Studio album by The Hollies
- Released: 8 October 1971 (UK) April 1972 (US)
- Recorded: 14 April–30 July 1971
- Studio: AIR Studios, London
- Length: 44:14
- Label: UK: Parlophone PAS 10005 US: Epic KE 30958
- Producer: Ron Richards, The Hollies

The Hollies chronology
| Confessions of the Mind (1970) | Distant Light (1971) | Romany (1972) |

Singles from Distant Light
- "Long Cool Woman in a Black Dress" Released: April 1972; "Long Dark Road" Released: October 1972;

= Distant Light (Hollies album) =

Distant Light is a 1971 album by the Hollies. It is their 11th UK album, their last to be released before the brief departure of lead vocalist and founding member Allan Clarke (who was absent on the following album and returned for their 1974 self-titled album), and reputedly is the first album to have come out of AIR Studios. The album produced two hit singles: "Long Cool Woman in a Black Dress" (co-written by Allan Clarke), which peaked at number two in the US and number 32 in the UK; and "Long Dark Road" (co-written by Tony Hicks), which reached number 26 in the US. The US version of the album peaked at number 21 on the album chart. The summer scene portrayed on the cover would be rendered as a winter scene on the sleeve of the next Hollies album, Romany.

Professional ratings
Review scores
| Source | Rating |
| AllMusic | Star |
| Christgau's Record Guide | C+ |

==Overview and recording==
The album was the band's biggest experiment to date. The use of saxophones, female choruses, and more complex compositions in the style of the Moody Blues ("You Know The Score"), was very unusual for the Hollies. The lyrics were more serious – containing, for example, anti-war messages ("You Know The Score" or "Promised Land") or dramatic stories ("What A Life I've Led", "Hold On"). Only a few songs were in the traditional Hollies style and sound ("Long Dark Road", "A Little Thing Like Love", "To Do with Love").

▸ **What you have to do**: Continue the Distant Light album article from its last sentence, in the same encyclopedic style.

▸ **Records provided**:
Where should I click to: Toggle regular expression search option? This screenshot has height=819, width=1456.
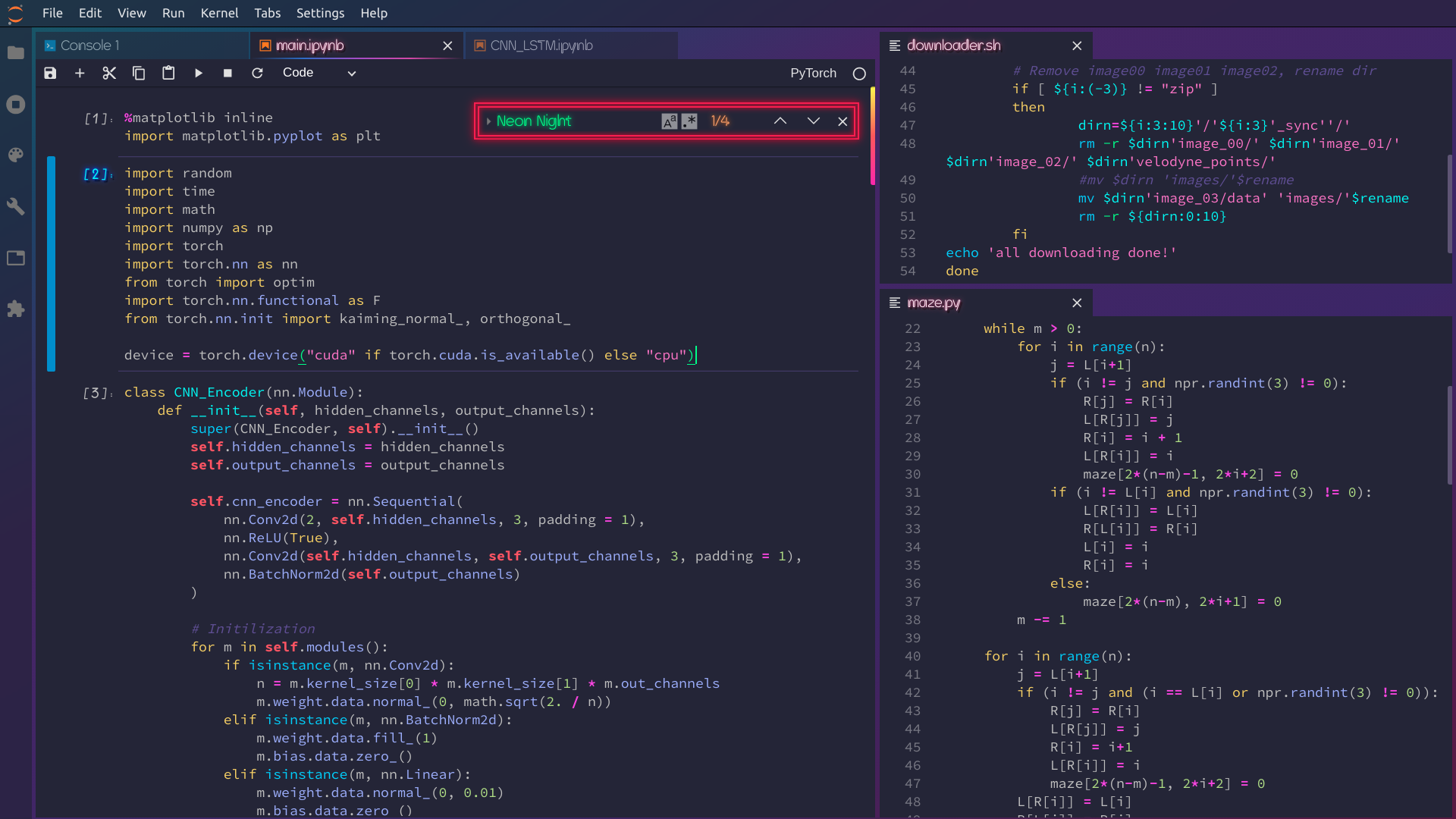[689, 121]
==
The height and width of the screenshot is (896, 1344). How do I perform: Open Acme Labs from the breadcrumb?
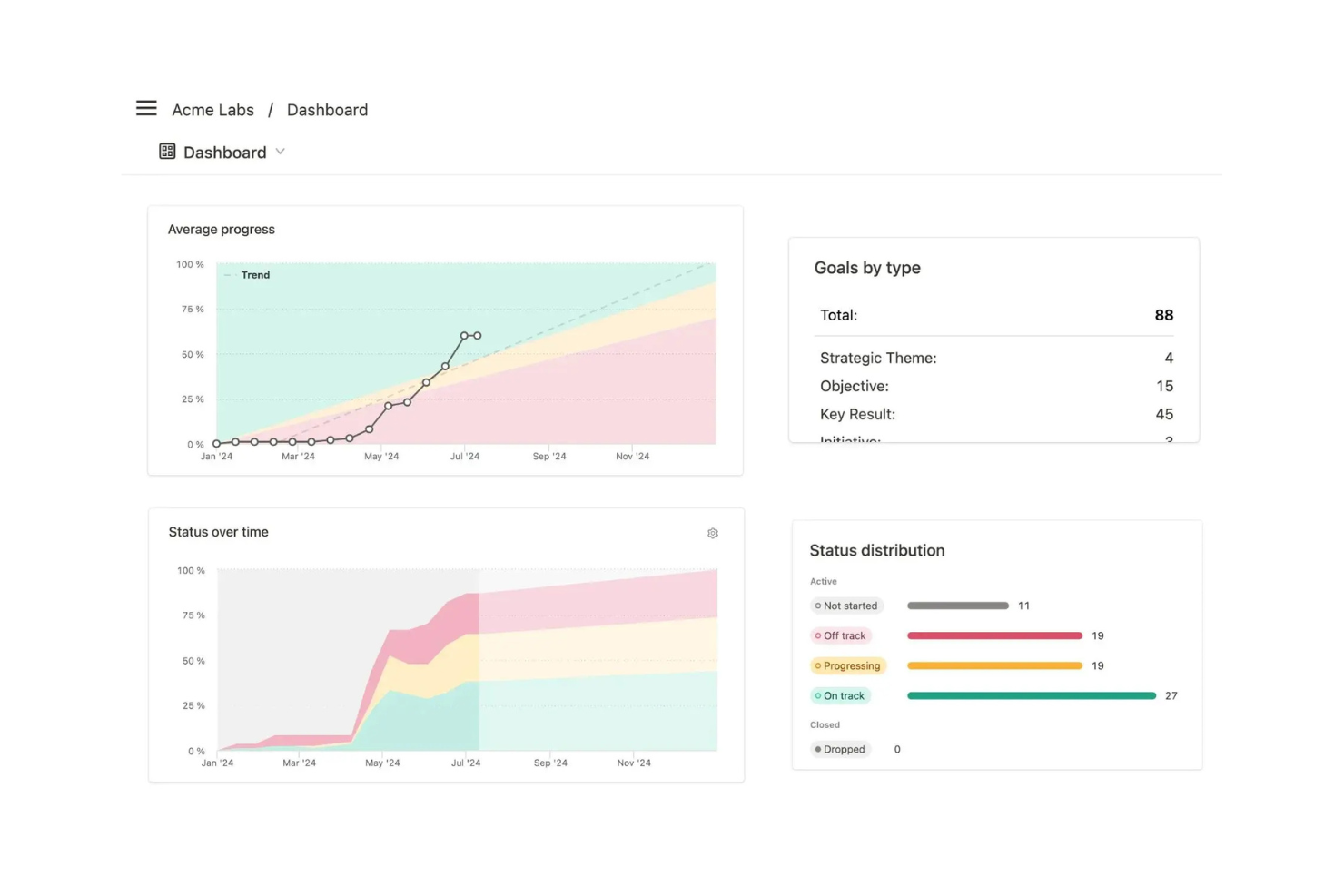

▸ **Reply**:
The recording featured guest appearances by pianist Gary Brooker (Procol Harum), guitarist Mick Abrahams (Jethro Tull) and saxophonist Jim Jewell. Vocals were sung by Madeline Bell, Doris Troy and Liza Strike. The LP was released on 8 October 1971 in a gatefold sleeve with a painted woodland and summer scene by Colin Elgie of Hipgnosis. The idea was conceived by Storm Thorgerson, famous for his work with Pink Floyd. There were many hidden messages and a good deal of symbolism and, years later, the artist admitted that there were so many that he couldn't remember some of them. The inside cover art consisted of pictures of the band members taken at a house party at Tony Hicks's apartment.

==Release and reception==
The band performed the first three songs from the album ("What a Life I've Led" and "Look What We've Got" and "Long Cool Woman in a Black Dress") live on the television show Meet the Hollies on 25 July 1971. Later, they performed "Long Cool Woman in a Black Dress" and "A Little Thing Like Love" again on another TV show, It's Lulu. The album was highly praised by critics – Record Mirror wrote that "You could use the word sensational about The Hollies' new album" – and it became the group's biggest success in America (including their records with Graham Nash). However, in their native UK, the LP was only a modest success for the band.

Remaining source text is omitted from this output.